I would consider myself many things, especially with targeted training, but a domestic slave, pay pig, or sugar daddy would not be included among those titles.



Hopefully I have written something that will get your attention - I respond to everybody at least once. Cheers!

Brian

Well, here it is – what I was really hoping to avoid has been finally drawn out of me: A list of those I wish not to contact me.  Profiles with this note always strike me as belonging to a starkly negative person, I assure you it’s only because I’ve been through many very disappointing email encounters.  To soften the impact of this; please let me start with an extended list of whom I’d like to contact me:

- Anybody who wishes advice or friendship: Women, men, tops, bottoms, switches, newbie, experienced, skin on inside-out, half-alien sure – whatever.
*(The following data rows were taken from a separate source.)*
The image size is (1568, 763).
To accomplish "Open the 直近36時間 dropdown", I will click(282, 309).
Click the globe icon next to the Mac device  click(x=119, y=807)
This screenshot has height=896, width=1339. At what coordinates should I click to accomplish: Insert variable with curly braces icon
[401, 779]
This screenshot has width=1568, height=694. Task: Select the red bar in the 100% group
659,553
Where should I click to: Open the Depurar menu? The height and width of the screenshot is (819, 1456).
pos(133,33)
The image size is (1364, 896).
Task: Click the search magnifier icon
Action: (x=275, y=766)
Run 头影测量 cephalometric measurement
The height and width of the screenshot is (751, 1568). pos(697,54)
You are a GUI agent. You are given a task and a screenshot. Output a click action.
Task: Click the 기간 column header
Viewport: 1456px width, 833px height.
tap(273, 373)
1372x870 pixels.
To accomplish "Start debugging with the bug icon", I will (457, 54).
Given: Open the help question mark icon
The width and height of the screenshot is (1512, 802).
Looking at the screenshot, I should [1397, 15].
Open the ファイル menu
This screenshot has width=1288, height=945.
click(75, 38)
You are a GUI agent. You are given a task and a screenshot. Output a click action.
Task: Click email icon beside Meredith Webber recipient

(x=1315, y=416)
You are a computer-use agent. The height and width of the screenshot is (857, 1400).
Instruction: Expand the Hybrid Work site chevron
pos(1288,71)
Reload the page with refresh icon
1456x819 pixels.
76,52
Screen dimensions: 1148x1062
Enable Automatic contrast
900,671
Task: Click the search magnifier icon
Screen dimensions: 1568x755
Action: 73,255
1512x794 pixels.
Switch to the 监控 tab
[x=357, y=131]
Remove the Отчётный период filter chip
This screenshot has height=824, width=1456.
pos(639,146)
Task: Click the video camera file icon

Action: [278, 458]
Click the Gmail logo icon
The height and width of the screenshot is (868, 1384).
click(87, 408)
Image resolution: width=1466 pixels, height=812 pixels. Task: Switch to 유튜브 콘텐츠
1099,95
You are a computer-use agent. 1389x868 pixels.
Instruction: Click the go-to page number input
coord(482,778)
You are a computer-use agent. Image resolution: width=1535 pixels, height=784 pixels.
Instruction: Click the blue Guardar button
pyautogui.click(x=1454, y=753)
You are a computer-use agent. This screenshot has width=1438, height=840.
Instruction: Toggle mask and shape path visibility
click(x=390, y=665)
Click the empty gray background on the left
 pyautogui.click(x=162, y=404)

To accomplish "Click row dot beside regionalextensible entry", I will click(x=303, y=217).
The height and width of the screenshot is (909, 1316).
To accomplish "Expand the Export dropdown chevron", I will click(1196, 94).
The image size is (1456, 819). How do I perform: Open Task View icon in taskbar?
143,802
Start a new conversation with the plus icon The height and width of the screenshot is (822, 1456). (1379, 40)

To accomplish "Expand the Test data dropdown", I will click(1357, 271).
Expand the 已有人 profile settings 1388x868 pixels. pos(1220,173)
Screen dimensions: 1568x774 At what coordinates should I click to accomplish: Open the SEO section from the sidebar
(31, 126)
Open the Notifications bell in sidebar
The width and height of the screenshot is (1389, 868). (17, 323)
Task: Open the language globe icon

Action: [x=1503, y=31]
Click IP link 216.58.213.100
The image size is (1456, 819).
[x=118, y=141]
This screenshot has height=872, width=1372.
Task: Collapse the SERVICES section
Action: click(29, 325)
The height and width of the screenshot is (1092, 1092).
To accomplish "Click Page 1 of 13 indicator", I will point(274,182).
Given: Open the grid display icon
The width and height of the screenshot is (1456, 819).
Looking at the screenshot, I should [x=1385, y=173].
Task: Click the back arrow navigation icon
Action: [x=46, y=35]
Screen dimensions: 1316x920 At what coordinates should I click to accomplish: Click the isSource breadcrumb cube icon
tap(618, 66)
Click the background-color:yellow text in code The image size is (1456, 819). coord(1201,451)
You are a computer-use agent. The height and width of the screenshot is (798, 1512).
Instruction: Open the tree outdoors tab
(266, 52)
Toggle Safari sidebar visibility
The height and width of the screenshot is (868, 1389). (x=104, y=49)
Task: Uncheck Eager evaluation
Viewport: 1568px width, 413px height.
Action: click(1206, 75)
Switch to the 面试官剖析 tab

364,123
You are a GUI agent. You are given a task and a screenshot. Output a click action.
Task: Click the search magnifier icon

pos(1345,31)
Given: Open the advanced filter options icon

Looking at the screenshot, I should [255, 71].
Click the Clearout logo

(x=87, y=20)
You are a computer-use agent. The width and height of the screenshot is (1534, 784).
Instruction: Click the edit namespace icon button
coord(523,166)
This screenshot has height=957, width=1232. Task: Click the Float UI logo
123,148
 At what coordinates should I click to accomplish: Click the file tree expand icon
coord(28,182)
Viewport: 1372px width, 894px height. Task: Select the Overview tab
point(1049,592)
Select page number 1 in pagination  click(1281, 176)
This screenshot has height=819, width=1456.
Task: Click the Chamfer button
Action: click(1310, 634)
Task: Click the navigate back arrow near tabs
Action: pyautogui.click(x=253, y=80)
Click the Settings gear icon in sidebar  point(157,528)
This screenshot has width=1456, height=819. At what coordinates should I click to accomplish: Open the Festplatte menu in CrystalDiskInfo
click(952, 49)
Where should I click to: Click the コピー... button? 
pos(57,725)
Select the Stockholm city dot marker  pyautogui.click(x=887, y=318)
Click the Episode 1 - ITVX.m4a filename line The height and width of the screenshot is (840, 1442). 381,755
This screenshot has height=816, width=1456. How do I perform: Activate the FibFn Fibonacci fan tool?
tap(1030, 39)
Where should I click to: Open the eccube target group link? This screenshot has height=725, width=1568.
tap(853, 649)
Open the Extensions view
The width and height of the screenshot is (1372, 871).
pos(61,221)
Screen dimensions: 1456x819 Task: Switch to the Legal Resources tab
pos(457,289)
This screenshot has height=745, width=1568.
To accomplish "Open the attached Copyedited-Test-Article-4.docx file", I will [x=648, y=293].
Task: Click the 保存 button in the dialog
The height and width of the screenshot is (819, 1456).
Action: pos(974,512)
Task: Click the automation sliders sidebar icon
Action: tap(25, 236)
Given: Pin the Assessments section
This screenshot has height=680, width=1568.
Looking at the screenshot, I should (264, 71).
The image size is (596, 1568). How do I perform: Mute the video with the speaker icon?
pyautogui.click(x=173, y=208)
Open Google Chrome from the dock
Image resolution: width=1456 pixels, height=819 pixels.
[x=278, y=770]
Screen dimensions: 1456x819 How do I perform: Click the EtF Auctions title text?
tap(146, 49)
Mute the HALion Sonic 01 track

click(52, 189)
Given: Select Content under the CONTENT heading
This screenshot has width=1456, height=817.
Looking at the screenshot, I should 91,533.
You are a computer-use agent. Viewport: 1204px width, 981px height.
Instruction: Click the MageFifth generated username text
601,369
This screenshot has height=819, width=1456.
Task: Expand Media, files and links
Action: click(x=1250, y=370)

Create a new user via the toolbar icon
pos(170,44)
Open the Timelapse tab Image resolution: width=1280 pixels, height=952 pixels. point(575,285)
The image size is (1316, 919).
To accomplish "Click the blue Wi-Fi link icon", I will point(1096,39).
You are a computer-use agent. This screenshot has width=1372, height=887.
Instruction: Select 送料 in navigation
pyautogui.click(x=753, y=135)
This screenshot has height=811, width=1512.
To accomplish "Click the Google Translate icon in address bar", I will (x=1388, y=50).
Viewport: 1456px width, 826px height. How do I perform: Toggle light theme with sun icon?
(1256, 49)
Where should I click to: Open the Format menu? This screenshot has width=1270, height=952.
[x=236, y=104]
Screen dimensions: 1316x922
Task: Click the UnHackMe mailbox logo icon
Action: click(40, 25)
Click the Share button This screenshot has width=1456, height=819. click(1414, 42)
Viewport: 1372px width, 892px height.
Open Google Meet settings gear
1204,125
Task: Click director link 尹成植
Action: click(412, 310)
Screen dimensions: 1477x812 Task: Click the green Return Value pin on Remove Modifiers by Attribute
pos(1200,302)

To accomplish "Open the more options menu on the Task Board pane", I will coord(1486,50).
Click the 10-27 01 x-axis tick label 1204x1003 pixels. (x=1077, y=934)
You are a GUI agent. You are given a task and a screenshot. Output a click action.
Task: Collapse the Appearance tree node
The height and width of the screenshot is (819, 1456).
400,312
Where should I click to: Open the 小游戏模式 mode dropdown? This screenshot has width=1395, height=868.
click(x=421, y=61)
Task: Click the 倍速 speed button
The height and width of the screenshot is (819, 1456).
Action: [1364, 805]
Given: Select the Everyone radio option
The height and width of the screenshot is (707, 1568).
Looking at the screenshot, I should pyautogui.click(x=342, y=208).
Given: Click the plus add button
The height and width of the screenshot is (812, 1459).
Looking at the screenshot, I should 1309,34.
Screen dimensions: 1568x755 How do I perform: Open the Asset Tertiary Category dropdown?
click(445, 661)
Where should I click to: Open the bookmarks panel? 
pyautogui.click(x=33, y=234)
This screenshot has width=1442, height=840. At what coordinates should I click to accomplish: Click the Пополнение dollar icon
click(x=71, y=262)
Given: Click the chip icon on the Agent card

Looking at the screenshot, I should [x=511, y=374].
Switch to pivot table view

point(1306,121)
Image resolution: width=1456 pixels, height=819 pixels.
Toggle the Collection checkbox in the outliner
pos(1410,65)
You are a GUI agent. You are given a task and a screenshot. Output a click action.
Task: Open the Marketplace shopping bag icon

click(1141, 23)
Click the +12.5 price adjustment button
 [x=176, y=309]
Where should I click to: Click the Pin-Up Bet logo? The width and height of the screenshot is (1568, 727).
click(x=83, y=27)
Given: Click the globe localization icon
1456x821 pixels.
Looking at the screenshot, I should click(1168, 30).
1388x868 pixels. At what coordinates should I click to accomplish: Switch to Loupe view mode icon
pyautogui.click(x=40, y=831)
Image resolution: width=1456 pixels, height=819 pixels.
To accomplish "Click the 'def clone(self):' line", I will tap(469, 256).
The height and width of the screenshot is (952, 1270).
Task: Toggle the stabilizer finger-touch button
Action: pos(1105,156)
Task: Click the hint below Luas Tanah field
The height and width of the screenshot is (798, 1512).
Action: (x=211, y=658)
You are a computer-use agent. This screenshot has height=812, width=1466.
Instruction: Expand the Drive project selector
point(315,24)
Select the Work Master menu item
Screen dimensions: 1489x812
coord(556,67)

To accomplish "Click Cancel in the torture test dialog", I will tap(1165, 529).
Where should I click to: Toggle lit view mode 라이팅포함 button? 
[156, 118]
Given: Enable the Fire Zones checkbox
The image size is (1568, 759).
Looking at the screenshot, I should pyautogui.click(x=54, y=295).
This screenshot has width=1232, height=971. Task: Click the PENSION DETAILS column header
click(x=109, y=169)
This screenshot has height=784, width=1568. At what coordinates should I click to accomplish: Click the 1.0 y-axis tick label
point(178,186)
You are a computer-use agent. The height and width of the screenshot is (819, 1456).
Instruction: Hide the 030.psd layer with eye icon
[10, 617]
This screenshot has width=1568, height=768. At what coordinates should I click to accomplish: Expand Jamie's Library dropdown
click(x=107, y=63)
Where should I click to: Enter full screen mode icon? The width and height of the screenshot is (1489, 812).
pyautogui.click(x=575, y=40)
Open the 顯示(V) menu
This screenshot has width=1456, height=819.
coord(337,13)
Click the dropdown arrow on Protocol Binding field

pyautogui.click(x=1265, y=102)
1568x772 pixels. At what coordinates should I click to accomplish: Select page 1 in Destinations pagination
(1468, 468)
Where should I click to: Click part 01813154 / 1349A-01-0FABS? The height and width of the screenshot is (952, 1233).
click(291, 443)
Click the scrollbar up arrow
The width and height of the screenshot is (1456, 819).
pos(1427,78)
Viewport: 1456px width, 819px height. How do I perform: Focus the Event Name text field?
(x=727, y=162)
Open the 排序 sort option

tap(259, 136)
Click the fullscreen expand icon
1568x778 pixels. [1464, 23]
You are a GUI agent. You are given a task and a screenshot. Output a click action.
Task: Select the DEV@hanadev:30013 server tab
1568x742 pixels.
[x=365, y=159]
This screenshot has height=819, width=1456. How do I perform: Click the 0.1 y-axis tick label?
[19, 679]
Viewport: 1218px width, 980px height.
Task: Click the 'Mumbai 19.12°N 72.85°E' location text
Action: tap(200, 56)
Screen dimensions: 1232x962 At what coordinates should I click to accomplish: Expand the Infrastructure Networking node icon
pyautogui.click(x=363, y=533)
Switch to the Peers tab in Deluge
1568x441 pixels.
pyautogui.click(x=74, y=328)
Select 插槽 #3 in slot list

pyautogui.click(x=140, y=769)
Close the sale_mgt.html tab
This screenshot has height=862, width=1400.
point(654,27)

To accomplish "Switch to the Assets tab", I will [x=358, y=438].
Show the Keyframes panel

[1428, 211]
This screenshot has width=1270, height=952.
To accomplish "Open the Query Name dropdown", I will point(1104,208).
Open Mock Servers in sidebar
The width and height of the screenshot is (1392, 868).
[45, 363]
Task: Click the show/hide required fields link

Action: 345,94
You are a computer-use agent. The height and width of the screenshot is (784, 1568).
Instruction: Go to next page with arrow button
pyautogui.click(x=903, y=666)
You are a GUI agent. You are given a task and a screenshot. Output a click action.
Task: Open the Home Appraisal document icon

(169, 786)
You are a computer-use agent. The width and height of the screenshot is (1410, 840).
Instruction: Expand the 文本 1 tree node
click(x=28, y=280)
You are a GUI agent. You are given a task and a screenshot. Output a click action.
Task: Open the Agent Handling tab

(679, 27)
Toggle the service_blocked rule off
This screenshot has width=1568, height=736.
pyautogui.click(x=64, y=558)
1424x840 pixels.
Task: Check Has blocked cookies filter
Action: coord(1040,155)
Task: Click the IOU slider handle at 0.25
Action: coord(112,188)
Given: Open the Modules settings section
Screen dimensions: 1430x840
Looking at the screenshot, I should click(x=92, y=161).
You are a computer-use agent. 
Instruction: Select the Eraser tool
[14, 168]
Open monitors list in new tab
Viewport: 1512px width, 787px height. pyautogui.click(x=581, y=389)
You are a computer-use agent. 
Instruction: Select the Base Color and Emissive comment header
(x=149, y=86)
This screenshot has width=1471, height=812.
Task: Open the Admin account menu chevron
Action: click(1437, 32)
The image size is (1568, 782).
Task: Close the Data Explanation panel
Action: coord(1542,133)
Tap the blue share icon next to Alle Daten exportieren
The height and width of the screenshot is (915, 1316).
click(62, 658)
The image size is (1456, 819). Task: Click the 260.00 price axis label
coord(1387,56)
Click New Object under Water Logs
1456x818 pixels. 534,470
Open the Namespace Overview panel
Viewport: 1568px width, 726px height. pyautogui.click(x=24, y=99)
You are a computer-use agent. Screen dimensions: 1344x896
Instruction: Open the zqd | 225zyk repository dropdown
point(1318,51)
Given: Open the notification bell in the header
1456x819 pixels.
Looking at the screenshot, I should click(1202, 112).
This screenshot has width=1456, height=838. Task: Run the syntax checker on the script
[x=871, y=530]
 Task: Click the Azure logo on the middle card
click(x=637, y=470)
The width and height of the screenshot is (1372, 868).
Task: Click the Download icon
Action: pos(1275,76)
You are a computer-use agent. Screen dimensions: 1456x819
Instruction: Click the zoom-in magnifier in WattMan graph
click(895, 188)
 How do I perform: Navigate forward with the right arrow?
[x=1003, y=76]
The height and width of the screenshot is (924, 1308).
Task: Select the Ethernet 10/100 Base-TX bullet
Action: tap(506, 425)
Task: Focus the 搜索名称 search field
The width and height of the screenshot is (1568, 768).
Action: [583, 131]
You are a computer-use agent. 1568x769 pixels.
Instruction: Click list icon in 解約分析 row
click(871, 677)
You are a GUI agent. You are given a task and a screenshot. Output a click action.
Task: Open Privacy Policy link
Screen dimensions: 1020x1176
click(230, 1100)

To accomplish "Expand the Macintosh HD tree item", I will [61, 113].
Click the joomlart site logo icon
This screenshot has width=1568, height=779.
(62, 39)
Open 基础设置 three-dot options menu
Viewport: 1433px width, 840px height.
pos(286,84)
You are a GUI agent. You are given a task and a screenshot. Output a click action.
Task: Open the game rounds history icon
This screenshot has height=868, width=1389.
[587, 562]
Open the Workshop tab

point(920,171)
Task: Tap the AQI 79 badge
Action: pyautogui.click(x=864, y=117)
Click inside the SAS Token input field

I welcome anybody who wishes advice or a kink-friendly friend.

- Anybody whom I’ve met at a party or a munch: Whether we spoke or not, if you recognize my picture and want to say ‘hey, remember me?’ FANTASTIC – please in fact, I can often be in a shy mood and as a big guy I’m told I can intimidating to approach.  I would love to know more about people who are in the community. 

Those of you who should not contact me are:

Non-lifestyle tribute-only dommes: While I greatly respect your profession, applaud your intelligence and your strength, and may likely find you to be strikingly beautiful, I do not see tribute dommes as a client.  However, if you wish to meet a person who understands your business and is completely comfortable with what it is you do for money, drop me a line.  I’d love to hear stories over drinks or some dinner – and I wouldn’t expect anything more than that

Scammers:  Why write this - you’re not going to read it anyhow.

Dommes who say they attend every Toronto event who I’ve never even heard of:  See above: Scammers, again why am I so foolish to write these words – they won’t be read either.  Put away the cut-and-paste email templates designed to entice a sub into proving their worth by agreeing to the most disagreeable task of blindly sending you money.  Let’s agree not waste each other’s time OK?

Males intent on sexual interaction: I’m hetro, sorry – I can’t be who you’d like me to be.

So, that’s it.

Cheers!
 

I've met two whom considered themselves to be hardcore mistresses, but both have said to me 'You're too nice for me to treat you this way' ... do I really have to be an asshole to sidestep this catch-22 situation?   I'm not an asshole, and I've learned that I can't make-believe that I am - even on request.  Not that I identify with *pathetic*  ...I just seem to need it.  I need somebody evil - is that person out there?